これらの州規制は、連邦規制に先行して導入されることが多く、サプライチェーン全体に影響を及ぼす可能性があります。設計者は、製品が販売される可能性のある各州の規制動向を詳細に把握する必要があります。
日本の化審法の動向
日本の化審法は、化学物質の製造、輸入、使用を規制し、人や環境へのリスクを管理することを目的としています。
PFOA・PFOSの指定:化審法では、PFOAとその塩、PFOA関連物質、PFOSとその塩、PFOS関連物質が既に第一種特定化学物質に指定されており、原則として製造・輸入・使用が禁止されています。

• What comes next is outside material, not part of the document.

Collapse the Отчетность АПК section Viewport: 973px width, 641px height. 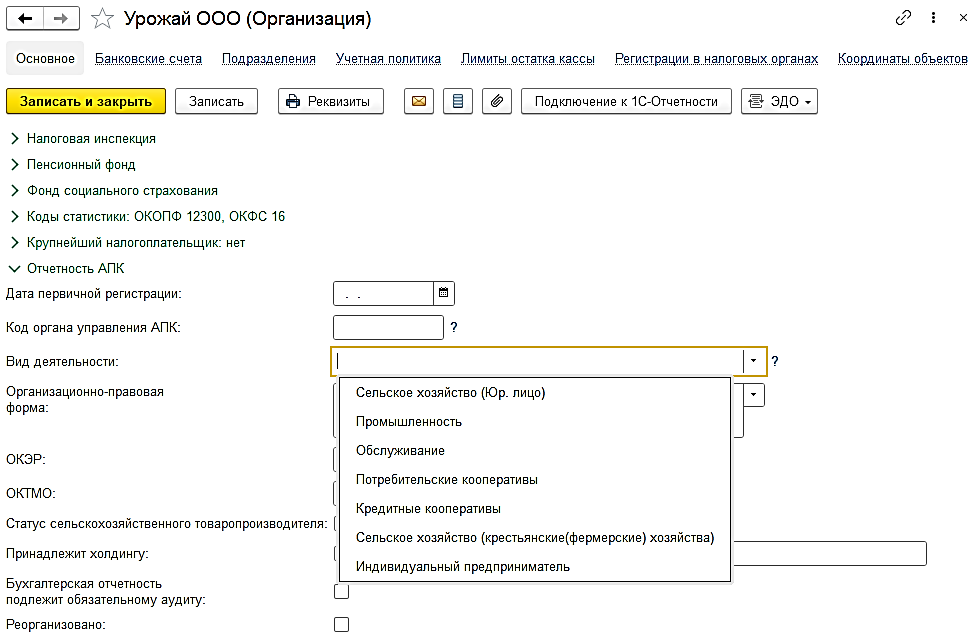coord(16,268)
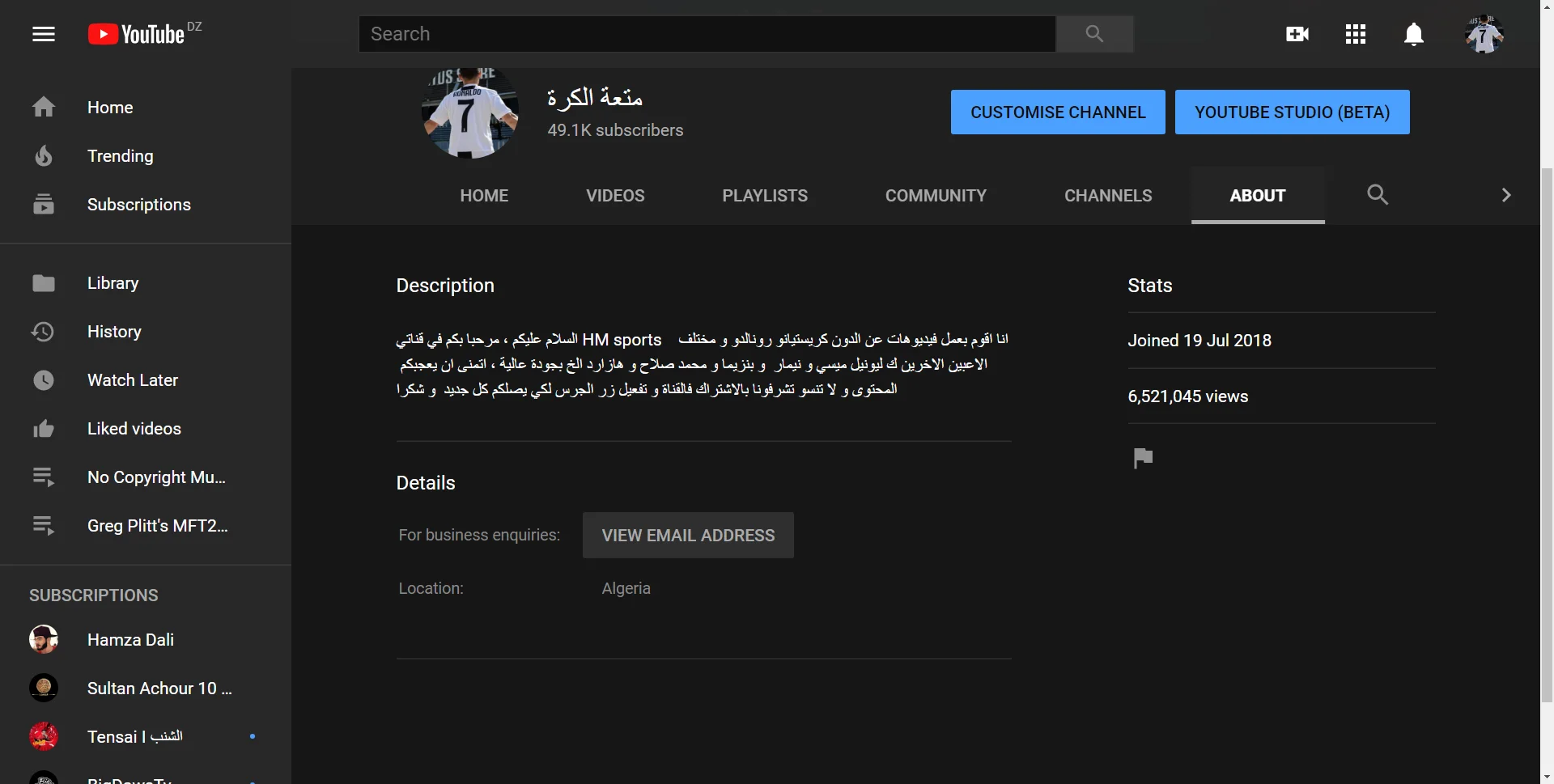Viewport: 1554px width, 784px height.
Task: Open the Playlists tab
Action: [x=764, y=196]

追加指定の可能性:EUや米国における包括的なPFAS規制の動向、および国内での環境中PFAS検出事例の増加を踏まえ、今後、化審法において、特定の短鎖PFASやその他のPFASが追加指定される可能性が考えられます。特に、国際的な枠組みであるストックホルム条約での検討状況も、日本の規制動向に影響を与える要因となります。
既存化学物質の審査:化審法では、既存化学物質についてもリスク評価が行われており、その結果に基づいて、必要に応じて規制が強化されることがあります。PFAS全体に対する包括的なデータ収集と評価が進むことで、将来的な規制対象物質の拡大につながる可能性があります。
サプライチェーンで要求されるchemSHERPA/SCIP対応強化
PFAS規制の強化は、サプライチェーン全体にわたる情報伝達と管理の重要性を高めます。特に、chemSHERPAとSCIPデータベースへの対応は、今後ますます重要になるでしょう。

chemSHERPAによる情報伝達の重要性
chemSHERPAは、製品含有化学物質情報をサプライチェーン全体で効率的に伝達するための共通フォーマットです。PFAS規制が強化されるにつれて、chemSHERPAを用いたPFAS含有情報の開示要求が、川下の企業から川上のサプライヤーへと拡大していくことが予想されます。
PFAS含有の確認:設計者は、自社製品に使用されているすべての部品や材料について、PFASの含有状況を正確に把握する必要があります。これには、サプライヤーへの問い合わせや、chemSHERPAデータシートの入手が不可欠です。
サプライヤーへの要求:自社がサプライヤーの立場にある場合、顧客からのPFAS含有情報の開示要求に対して、迅速かつ正確に対応できる体制を構築する必要があります。chemSHERPAデータを作成・提供できる能力は、今後の取引において重要な競争力となるでしょう。
データ管理の効率化:PFASの種類が多岐にわたり、規制対象物質が拡大する中で、手作業による情報管理は非効率的であり、ミスの原因となります。chemSHERPAのような標準化されたツールを活用することで、情報伝達の効率化と正確性の向上が図れます。
SCIPデータベースへの登録義務

SCIP(Substances of Concern In articles as such or in complex objects (Products))データベースは、EU市場に上市される製品中の高懸念物質に関する情報をECHAに登録する義務です。PFASがSVHCに指定された場合、その含有情報がSCIPデータベースに登録されることになります。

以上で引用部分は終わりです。